Stored data:
◆ ◆ ◆ ◆ ◆ ◆ ◆

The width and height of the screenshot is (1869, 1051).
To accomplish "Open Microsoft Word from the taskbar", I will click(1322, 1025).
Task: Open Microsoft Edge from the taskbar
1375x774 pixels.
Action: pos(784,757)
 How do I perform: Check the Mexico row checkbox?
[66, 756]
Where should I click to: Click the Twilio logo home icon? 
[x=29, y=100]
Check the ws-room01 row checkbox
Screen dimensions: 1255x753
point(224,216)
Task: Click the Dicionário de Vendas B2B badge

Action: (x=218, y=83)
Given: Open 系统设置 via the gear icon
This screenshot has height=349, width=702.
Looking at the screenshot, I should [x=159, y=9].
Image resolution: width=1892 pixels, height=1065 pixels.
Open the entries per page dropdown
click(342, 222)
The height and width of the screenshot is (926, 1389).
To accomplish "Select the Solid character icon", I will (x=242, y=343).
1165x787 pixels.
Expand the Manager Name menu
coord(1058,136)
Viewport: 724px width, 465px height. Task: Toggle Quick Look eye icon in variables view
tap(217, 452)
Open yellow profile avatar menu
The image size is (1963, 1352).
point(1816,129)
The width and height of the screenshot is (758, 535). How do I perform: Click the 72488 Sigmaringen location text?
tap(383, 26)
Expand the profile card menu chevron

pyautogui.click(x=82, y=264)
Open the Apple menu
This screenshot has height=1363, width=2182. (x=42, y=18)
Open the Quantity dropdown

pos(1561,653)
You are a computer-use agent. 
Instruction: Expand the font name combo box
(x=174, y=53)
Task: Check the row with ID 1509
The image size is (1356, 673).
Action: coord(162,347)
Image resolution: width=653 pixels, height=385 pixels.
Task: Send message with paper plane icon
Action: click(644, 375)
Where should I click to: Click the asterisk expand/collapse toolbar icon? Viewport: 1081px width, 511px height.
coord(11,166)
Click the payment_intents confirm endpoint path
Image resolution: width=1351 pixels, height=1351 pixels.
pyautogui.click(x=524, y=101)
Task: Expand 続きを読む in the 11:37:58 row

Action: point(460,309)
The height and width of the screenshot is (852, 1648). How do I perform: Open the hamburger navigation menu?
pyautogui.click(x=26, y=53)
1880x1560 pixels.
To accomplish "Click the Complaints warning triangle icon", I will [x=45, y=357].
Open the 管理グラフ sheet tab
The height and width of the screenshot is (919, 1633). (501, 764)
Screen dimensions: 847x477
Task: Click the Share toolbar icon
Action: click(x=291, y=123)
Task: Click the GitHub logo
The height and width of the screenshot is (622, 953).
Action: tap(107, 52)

◆ ◆ ◆ ◆ ◆ ◆ ◆

● WHAT IS BEING ASKED
Set down only these lines, exactly: the one containing "Click the payment_intents" and each line after it through the end of the entries above.

● WRITTEN REPLY
Click the payment_intents confirm endpoint path
Image resolution: width=1351 pixels, height=1351 pixels.
pyautogui.click(x=524, y=101)
Task: Expand 続きを読む in the 11:37:58 row

Action: point(460,309)
The height and width of the screenshot is (852, 1648). How do I perform: Open the hamburger navigation menu?
pyautogui.click(x=26, y=53)
1880x1560 pixels.
To accomplish "Click the Complaints warning triangle icon", I will [x=45, y=357].
Open the 管理グラフ sheet tab
The height and width of the screenshot is (919, 1633). (501, 764)
Screen dimensions: 847x477
Task: Click the Share toolbar icon
Action: click(x=291, y=123)
Task: Click the GitHub logo
The height and width of the screenshot is (622, 953).
Action: tap(107, 52)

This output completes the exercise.